HY4 Aircraft design and development
The twin-fuselage design of HY4 is based on the Pipistrel Taurus G4 aircraft. Each fuselage has space for two passengers and is connected by a mid-wing section integrating the propulsion unit.
The propeller is placed in front of the propulsion unit while a low-temperature hydrogen fuel cell is placed behind the propulsion unit.
The twin-fuselage design helps in achieving optimal distribution of the drive components and higher total loading capacity.
The hydrogen fuel cell power train of the aircraft was developed and integrated by DLR in association with Hydrogenics. The aircraft’s power train system comprises a hydrogen storage system, low-temperature hydrogen fuel cell and battery.
The hydrogen fuel is stored at a pressure between 4,300psi and 5,800psi in two carbon-fibre tanks, each located in the two fuselages. The fuel cell converts hydrogen directly into electrical energy with the only waste product from the process being water. The aircraft can fly emission-free if the hydrogen for the fuel cell is produced through electrolysis using power from renewable energy sources.
The aircraft features advanced performance lithium batteries offering peak power loads during take-off and climb. It has a length of 7.4m and wingspan of 21.36m.
HY4 aircraft engine and performance details
HY4 aircraft is equipped with an electric motor powered by a hydrogen fuel battery system. The engine has a power output of 80kW. The battery has a storage capacity of approximately 21kWh at 1°C and continuous power output of 45kW.
The aircraft can fly at a cruising speed of 145km/h and maximum speed of approximately 200km/h. Its range varies from 750km to 1,500km, depending on the speed, load and altitude parameters.

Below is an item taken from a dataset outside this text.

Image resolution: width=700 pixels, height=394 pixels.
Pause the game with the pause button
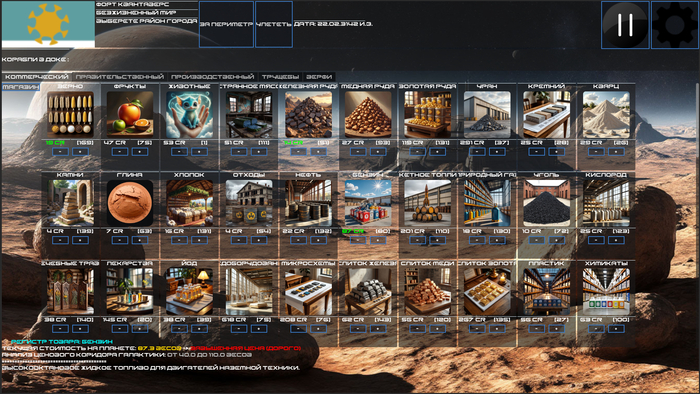[625, 25]
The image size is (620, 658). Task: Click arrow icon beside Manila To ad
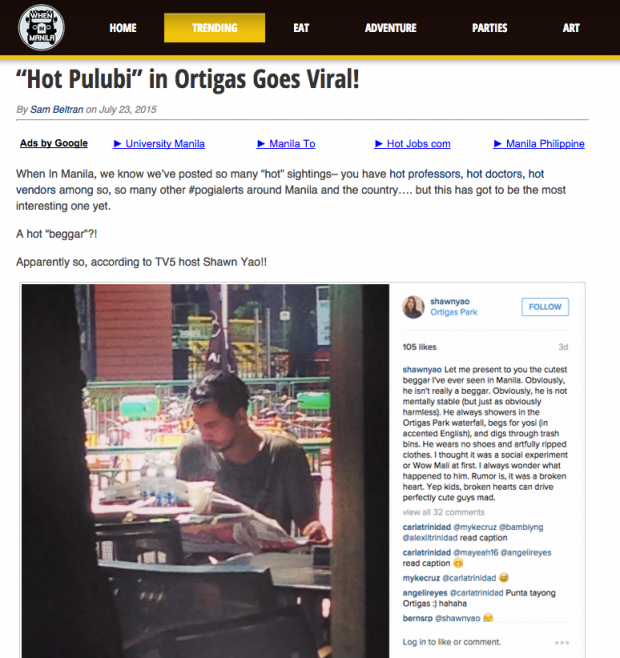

The empty weight of the aircraft without the fuel cell, battery and storage system is approximately 630kg, whereas the maximum weight is 1,500kg. The weight of the power module along with the fuel tank is roughly 400kg.
Partners involved in the HY4 aircraft development
The aircraft is being developed by DLR in partnership with H2Fly, Pipistrel, the University of Ulm and Hydrogenics.
As a spinoff of DLR, H2Fly will operate the HY4 aircraft and be responsible for the certification process.
Pipistrel provides fuselage and assists DLR in the development of electrical components for the aircraft. The University of Ulm assists in power electronics, hybridisation and electrical propulsion technology for the aircraft.
Hydrogenics is the world’s first fuel cell manufacturer and provides fuel cell technology for the aircraft.
Stuttgart Airport helps to address issues relating to the integration of electric aircraft into the air traffic system.